- ОТРЫВОК ДЛЯ ЧТЕНИЯ
В 1956 году такие прогнозы Гроссман мог бы считать оптимистичными. Получалось, что под угрозой только привилегии да уровень жизни семьи.
Но семьи как таковой у Гроссмана уже не было. Распалась.
Липкин в мемуарах рассказывал об этом, не обозначая хронологические рамки событий. Рассуждал лишь о причинах: Гроссман, «например, считал, что его мать, погибшая в бердичевском гетто, осталась бы жива, если бы Ольга Михайловна незадолго до войны не воспротивилась бы тому, чтобы мать приехала к ним в Москву, и та вынуждена была навсегда расстаться с сыном».
Трудно судить, насколько версия мемуариста близка к истине. В письмах отцу Гроссман сообщал, что хотел бы перевезти мать из Бердичева.
Однако сначала было некуда – сам жил у родственников. А когда доходы выросли, так вскоре новая семья появилась, вот и ждал, пока ССП квартиру предоставит.

- РАБОЧЕЕ ЗАДАНИЕ 1
Пожалуйста, определите, согласуются ли с отрывком о Гроссмане утверждения (a), (b) и (c). Для каждого ответьте «да» или «нет» и приведите решающие слова отрывка точной цитатой. (a) Мать Гроссмана погибла в бердичевском гетто. (b) Липкин в мемуарах указывал хронологические рамки распада семьи Гроссмана. (c) Гроссман сначала жил в собственной квартире.
- РАБОЧЕЕ ЗАДАНИЕ 2
Допишите отрывок о Гроссмане, начав сразу после его последнего предложения.

- ИСХОДНЫЕ МАТЕРИАЛЫ

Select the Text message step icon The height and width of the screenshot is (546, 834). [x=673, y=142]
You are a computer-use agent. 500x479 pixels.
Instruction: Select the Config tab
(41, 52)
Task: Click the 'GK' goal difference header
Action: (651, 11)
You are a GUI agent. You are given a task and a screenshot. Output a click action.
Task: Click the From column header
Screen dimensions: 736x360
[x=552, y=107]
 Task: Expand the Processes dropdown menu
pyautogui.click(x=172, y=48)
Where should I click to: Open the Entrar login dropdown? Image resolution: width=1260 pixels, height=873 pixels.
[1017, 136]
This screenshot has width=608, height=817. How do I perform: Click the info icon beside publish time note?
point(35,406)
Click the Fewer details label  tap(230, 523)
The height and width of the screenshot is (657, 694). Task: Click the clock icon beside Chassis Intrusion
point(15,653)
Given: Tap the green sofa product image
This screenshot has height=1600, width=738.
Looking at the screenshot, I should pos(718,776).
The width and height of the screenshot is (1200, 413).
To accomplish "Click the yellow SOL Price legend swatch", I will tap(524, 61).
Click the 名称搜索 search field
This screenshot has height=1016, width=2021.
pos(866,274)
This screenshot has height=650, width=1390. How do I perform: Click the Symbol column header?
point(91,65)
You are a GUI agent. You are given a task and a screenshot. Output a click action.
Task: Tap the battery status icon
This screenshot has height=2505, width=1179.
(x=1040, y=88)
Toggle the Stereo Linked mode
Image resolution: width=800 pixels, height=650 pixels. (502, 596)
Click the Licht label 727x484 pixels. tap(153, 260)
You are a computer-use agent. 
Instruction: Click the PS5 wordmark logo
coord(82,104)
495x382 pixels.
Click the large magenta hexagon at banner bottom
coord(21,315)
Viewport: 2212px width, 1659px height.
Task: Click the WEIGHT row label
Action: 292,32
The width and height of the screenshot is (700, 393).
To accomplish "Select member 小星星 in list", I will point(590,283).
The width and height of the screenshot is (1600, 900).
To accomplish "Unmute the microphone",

- РЕЗУЛЬТАТ 1
(a) Да: «его мать, погибшая в бердичевском гетто».
(b) Нет: «не обозначая хронологические рамки событий».
(c) Нет: «сам жил у родственников».

- РЕЗУЛЬТАТ 2
На исходе 1930-х годов располагал вроде бы достаточно просторным жильем и все же решение вопроса о переезде откладывал, лишь посылал матери деньги. Потом война началась.
Действительно ли Губер перед войной «воспротивилась» переезду свекрови, нет ли, Гроссман в первую очередь винил себя. И, видимо, не это стало причиной распада семьи.
Липкин – в цитированных выше мемуарах – ситуацию характеризовал по обыкновению невнятно. Порассуждав о гроссмановских претензиях, добавил: «Но я думаю, что Ольга Михайловна была ему неплохой женой. Все дело в том, что он разлюбил ее и полюбил другую».
Допустим, «разлюбил ее и полюбил другую». А когда это произошло и что дальше было – все равно непонятно.
Ситуацию характеризовала и дочь писателя в уже цитированном интервью журналу «Лехаим». По ее словам, семья отца распалась ко второй половине 1940-х годов. Конфликты же были и раньше.
Более подробно ситуация описана в интервью с корреспондентом газеты «Мир новостей». Оно напечатано 9 января 2013 года – под заголовком «Екатерина Короткова-Гроссман: “С отцом мои отношения были доверительными”»[14].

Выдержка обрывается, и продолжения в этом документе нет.